Brauchbare Fotos habe ich leider noch keine, höchstens von der alten Konfiguration .


----------



## X-Wejch-Fan (17. Mai 2005)

Tach, dein Problem ist für mich zu komplex um eine Ferndiagnose zu stellen, aber grundsätzlich ist es kaum möglich ein 42er Kettenblatt so zu montieren dass die Kettenlinie für die oberen Gänge noch stimmt. Auch mit einem verstellbarem Innenlager wird man sehr weit nach rechts müssen, ausser man hat ein Rad mit wirklich schmalen Kettenstreben.


----------



## MTB-News.de




----------



## blaubaer (17. Mai 2005)

das ist normal dass die Truvativ nicht über die X-Type lagerschalen passt, etwas mit der feile nachhelfen und schon gehts 

genau so mit dem kettenblatt, hatte das auch schon das dies nicht auf der inneren position der kurbel passte, einfach die feile an dem kettenblatt anzetzen, viel brauchts nicht 

zur kettenlinie hast du die kurbel/lagerschalen selbst montiert ?? 
normal sind da zwischen kurbeln und lager dünne kunstoffringe dazwischen mit denen kann mann auch die kettenlinie einstellen, auf der linken seite 1-2 wegnehmen und bei rechten seite dazu tun ohne die distanzringe zwischen lagerschalen und rahmen zu ändern


----------



## C!T (17. Mai 2005)

Das X-Type Lager habe ich in einem Bikeshop einbauen lassen, weil mir das entsprechende Werkzeug gefehlt hat.
Auf der linken Seite befindet sich zwischen Rahmen und Lager ein Alu-Spacer (ca. 2,5mm) und auf der Antriebsseite 2 Alu-Spacer (auch ca. 2,5mm) und ein etwas dünnerer Kunststoffring.
Zwischen Lager und rechtem Kurbelarm befinden sich zusätzlich noch 2 Kunststoffringe (ca. 1mm) und links max. einer.

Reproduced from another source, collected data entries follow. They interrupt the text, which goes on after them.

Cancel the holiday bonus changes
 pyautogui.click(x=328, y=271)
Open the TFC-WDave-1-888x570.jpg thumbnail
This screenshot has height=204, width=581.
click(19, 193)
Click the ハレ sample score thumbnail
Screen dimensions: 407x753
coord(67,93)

Die rot markierten Spacer kann ich aber nicht entfernen, weil ich sonst bei festziehen das Lager und die Kettenführung beschädige.
Ich kann das Lager also nur nach rechts verschieben, dass nützt mir aber nichts, weil ich für eine fahrbare Kettenlinie das Lager samt der Kurbel nach links verschieben müsste.

Das Bild müsste es noch anschaulicher machen:







Die Zeichnung stimmt mit meiner Konfiguration überein (Spacerverteilung ist wie abgebildet).

Vielleicht kann ich diese Woche noch richtige Bilder machen.

Danke schonmal denen die geantwortet haben.


----------